• SUPPLIED DATA:
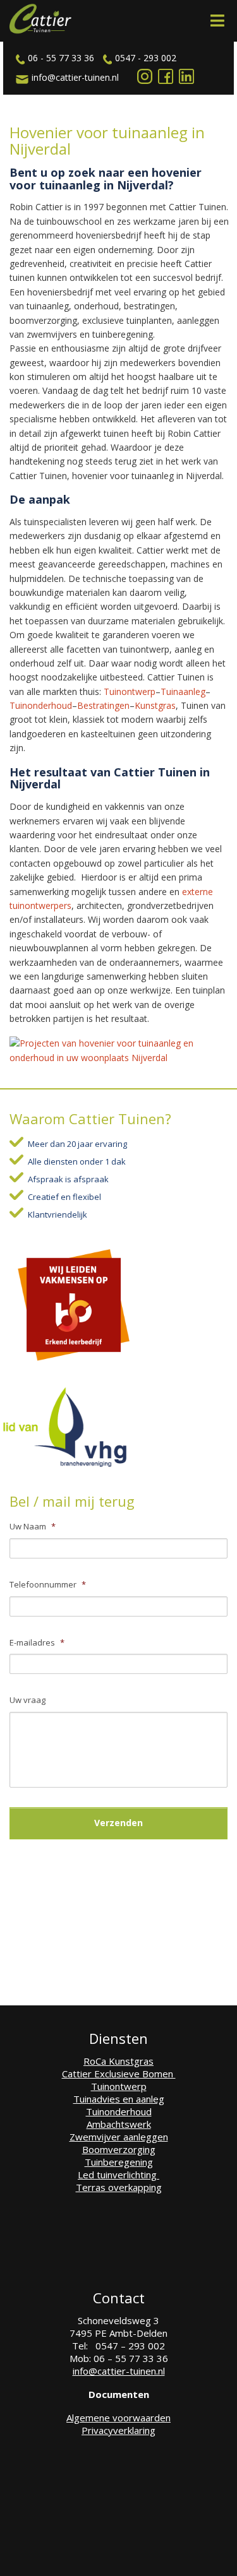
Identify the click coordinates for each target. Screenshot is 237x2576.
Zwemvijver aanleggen (119, 2136)
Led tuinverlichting (118, 2174)
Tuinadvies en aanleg (118, 2098)
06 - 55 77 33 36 (61, 58)
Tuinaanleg (183, 691)
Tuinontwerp (129, 691)
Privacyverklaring (118, 2430)
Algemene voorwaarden (118, 2417)
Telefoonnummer (47, 1584)
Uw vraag (27, 1700)
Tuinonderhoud (40, 705)
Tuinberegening (119, 2162)
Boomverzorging (118, 2149)
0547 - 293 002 (145, 58)
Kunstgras (155, 705)
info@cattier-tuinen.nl (75, 77)
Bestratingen (103, 705)
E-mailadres (36, 1642)
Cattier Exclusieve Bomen (119, 2073)
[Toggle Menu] (217, 21)
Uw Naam (32, 1526)
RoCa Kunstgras (118, 2061)
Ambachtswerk (119, 2124)
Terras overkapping (119, 2187)
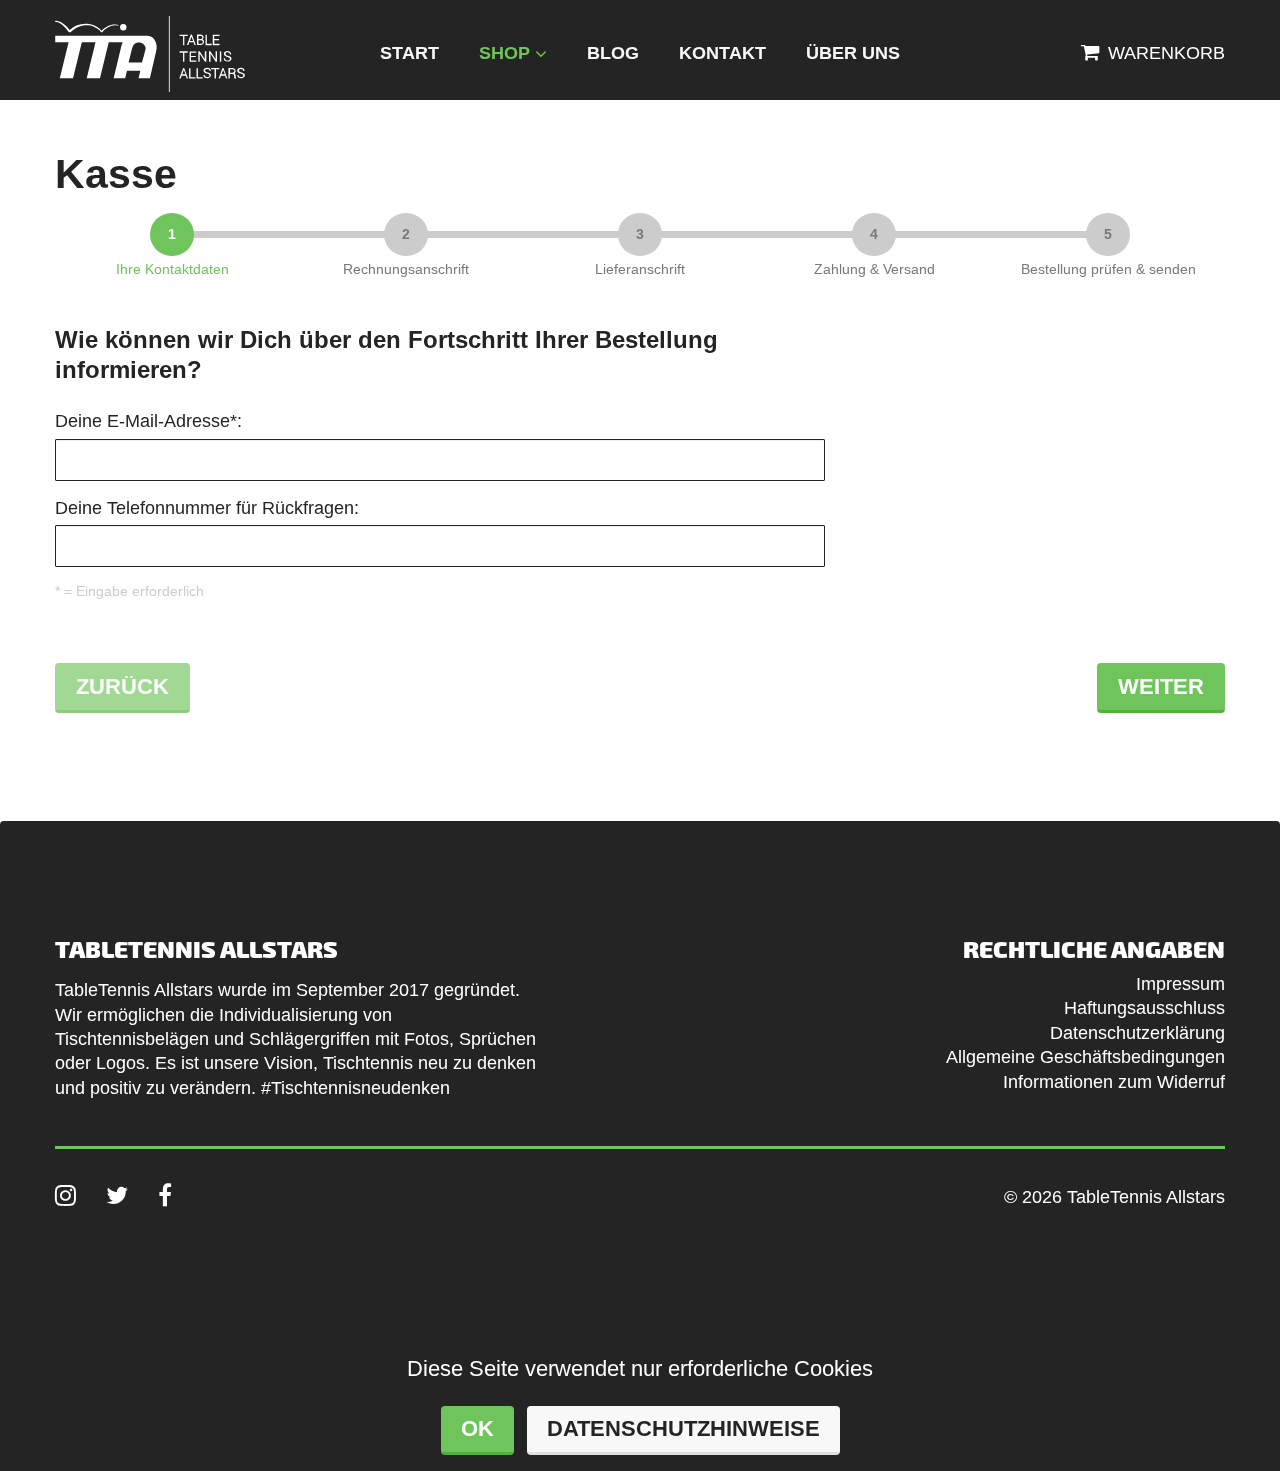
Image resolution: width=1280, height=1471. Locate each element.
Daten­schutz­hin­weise (683, 1428)
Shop (504, 53)
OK (477, 1428)
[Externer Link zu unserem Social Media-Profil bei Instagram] (65, 1195)
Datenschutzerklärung (1137, 1033)
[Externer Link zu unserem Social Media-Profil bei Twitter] (117, 1195)
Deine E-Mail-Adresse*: (148, 421)
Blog (613, 53)
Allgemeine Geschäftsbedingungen (1085, 1057)
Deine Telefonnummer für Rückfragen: (207, 508)
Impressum (1180, 984)
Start (409, 53)
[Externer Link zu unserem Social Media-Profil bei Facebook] (165, 1195)
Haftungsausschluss (1144, 1008)
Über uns (853, 53)
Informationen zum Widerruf (1114, 1082)
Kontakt (722, 53)
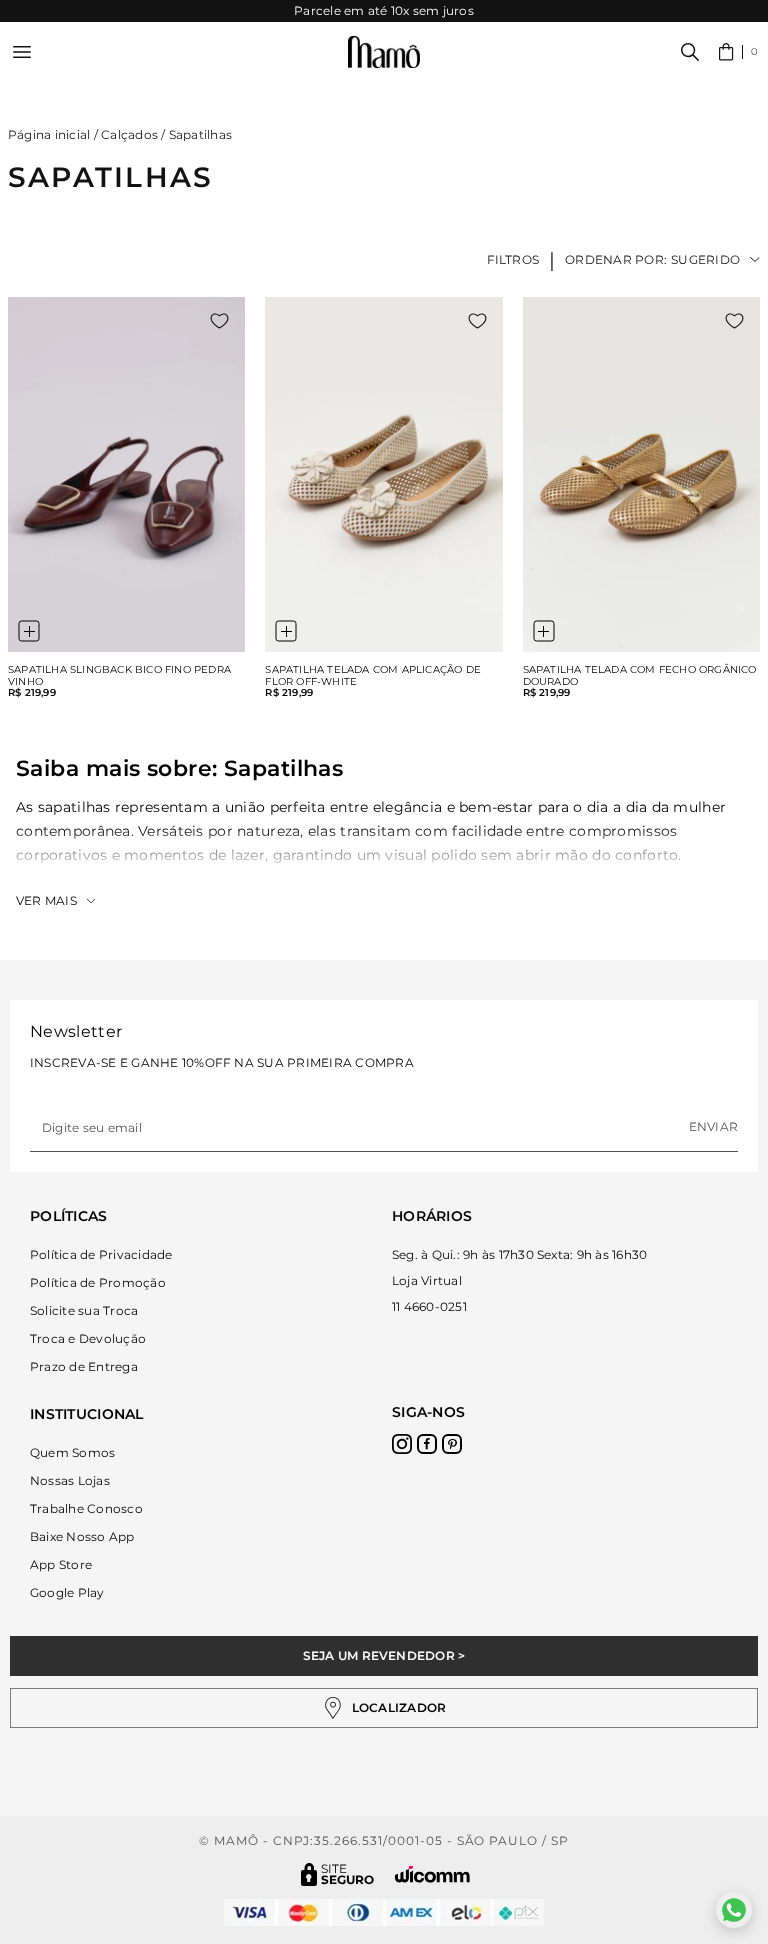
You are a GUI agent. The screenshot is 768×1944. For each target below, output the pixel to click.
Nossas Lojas (70, 1480)
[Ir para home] (384, 52)
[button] (738, 52)
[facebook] (427, 1444)
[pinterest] (452, 1444)
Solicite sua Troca (84, 1310)
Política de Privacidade (101, 1254)
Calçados (129, 134)
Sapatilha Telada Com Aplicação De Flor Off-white (373, 676)
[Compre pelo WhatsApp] (734, 1910)
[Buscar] (690, 52)
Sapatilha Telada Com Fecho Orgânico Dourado (640, 676)
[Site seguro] (338, 1874)
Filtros (513, 259)
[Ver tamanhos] (29, 631)
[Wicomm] (432, 1874)
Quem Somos (72, 1452)
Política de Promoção (98, 1282)
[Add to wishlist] (219, 321)
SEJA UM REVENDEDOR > (384, 1655)
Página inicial (49, 134)
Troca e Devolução (88, 1338)
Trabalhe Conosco (86, 1508)
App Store (61, 1564)
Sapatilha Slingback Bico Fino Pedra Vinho (119, 676)
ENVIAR (713, 1126)
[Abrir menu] (22, 52)
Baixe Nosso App (82, 1536)
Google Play (67, 1592)
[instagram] (402, 1444)
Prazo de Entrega (84, 1366)
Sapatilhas (200, 134)
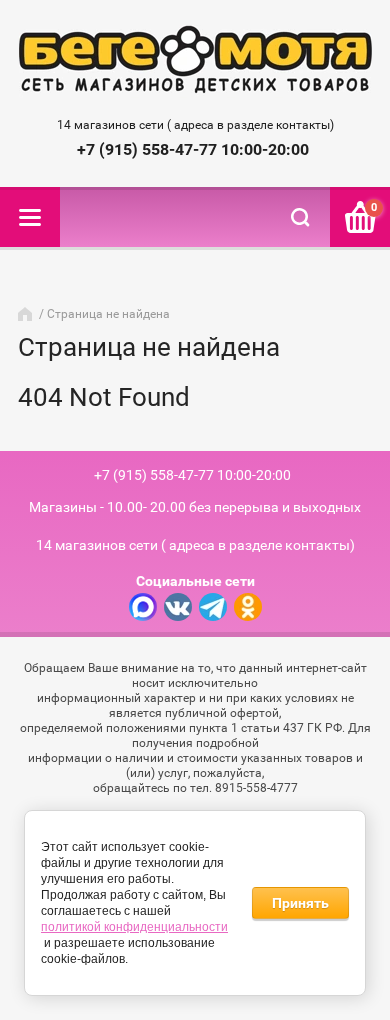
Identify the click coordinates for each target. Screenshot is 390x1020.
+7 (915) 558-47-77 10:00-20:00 (193, 149)
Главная (27, 314)
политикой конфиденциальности (134, 927)
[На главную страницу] (195, 61)
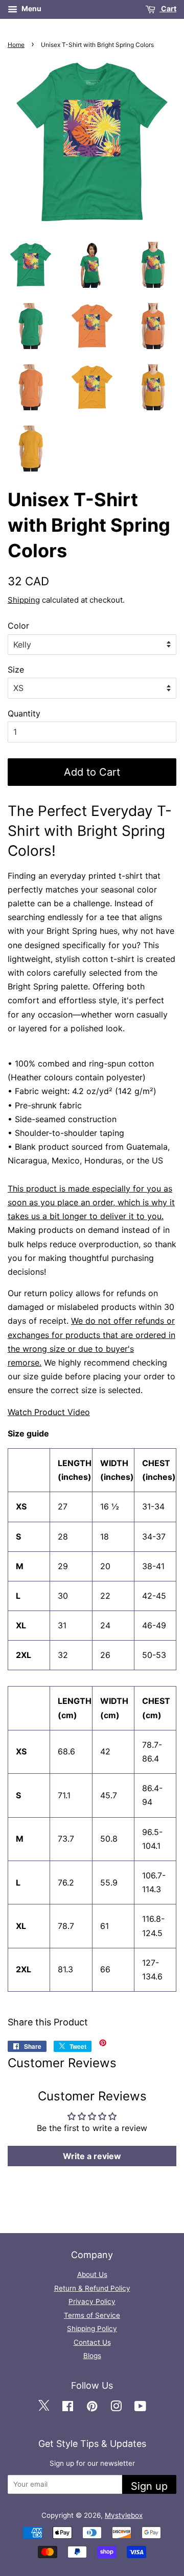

• TASK OBJECTIVE:
The entries above should be given again exactly, minus any pictures.

• RESPONSE BOX:
Identify the click coordinates for each target. Screenshot is 237x2576.
Zwemvijver aanleggen (119, 2136)
Led tuinverlichting (118, 2174)
Tuinadvies en aanleg (118, 2098)
06 - 55 77 33 36 (61, 58)
Tuinaanleg (183, 691)
Tuinontwerp (129, 691)
Privacyverklaring (118, 2430)
Algemene voorwaarden (118, 2417)
Telefoonnummer (47, 1584)
Uw vraag (27, 1700)
Tuinonderhoud (40, 705)
Tuinberegening (119, 2162)
Boomverzorging (118, 2149)
0547 - 293 002 (145, 58)
Kunstgras (155, 705)
info@cattier-tuinen.nl (75, 77)
Bestratingen (103, 705)
E-mailadres (36, 1642)
Cattier Exclusieve Bomen (119, 2073)
[Toggle Menu] (217, 21)
Uw Naam (32, 1526)
RoCa Kunstgras (118, 2061)
Ambachtswerk (119, 2124)
Terras overkapping (119, 2187)
Image resolution: width=1280, height=1471. Locate each element.
Daten­schutz­hin­weise (683, 1428)
Shop (504, 53)
OK (477, 1428)
[Externer Link zu unserem Social Media-Profil bei Instagram] (65, 1195)
Datenschutzerklärung (1137, 1033)
[Externer Link zu unserem Social Media-Profil bei Twitter] (117, 1195)
Deine E-Mail-Adresse*: (148, 421)
Blog (613, 53)
Allgemeine Geschäftsbedingungen (1085, 1057)
Deine Telefonnummer für Rückfragen: (207, 508)
Impressum (1180, 984)
Start (409, 53)
[Externer Link zu unserem Social Media-Profil bei Facebook] (165, 1195)
Haftungsausschluss (1144, 1008)
Über uns (853, 53)
Informationen zum Widerruf (1114, 1082)
Kontakt (722, 53)
You are a GUI agent. The screenshot is 768×1944. For each target below, output the pixel to click.
Nossas Lojas (70, 1480)
[Ir para home] (384, 52)
[button] (738, 52)
[facebook] (427, 1444)
[pinterest] (452, 1444)
Solicite sua Troca (84, 1310)
Política de Privacidade (101, 1254)
Calçados (129, 134)
Sapatilha Telada Com Aplicação De Flor Off-white (373, 676)
[Compre pelo WhatsApp] (734, 1910)
[Buscar] (690, 52)
Sapatilha Telada Com Fecho Orgânico Dourado (640, 676)
[Site seguro] (338, 1874)
Filtros (513, 259)
[Ver tamanhos] (29, 631)
[Wicomm] (432, 1874)
Quem Somos (72, 1452)
Política de Promoção (98, 1282)
[Add to wishlist] (219, 321)
SEJA UM REVENDEDOR > (384, 1655)
Página inicial (49, 134)
Troca e Devolução (88, 1338)
Trabalhe Conosco (86, 1508)
App Store (61, 1564)
Sapatilha Slingback Bico Fino Pedra Vinho (119, 676)
ENVIAR (713, 1126)
[Abrir menu] (22, 52)
Baixe Nosso App (82, 1536)
Google Play (67, 1592)
[instagram] (402, 1444)
Prazo de Entrega (84, 1366)
Sapatilhas (200, 134)
Identify the click coordinates for each target. Screenshot is 390x1020.
+7 (915) 558-47-77 10:00-20:00 (193, 149)
Главная (27, 314)
политикой конфиденциальности (134, 927)
[На главную страницу] (195, 61)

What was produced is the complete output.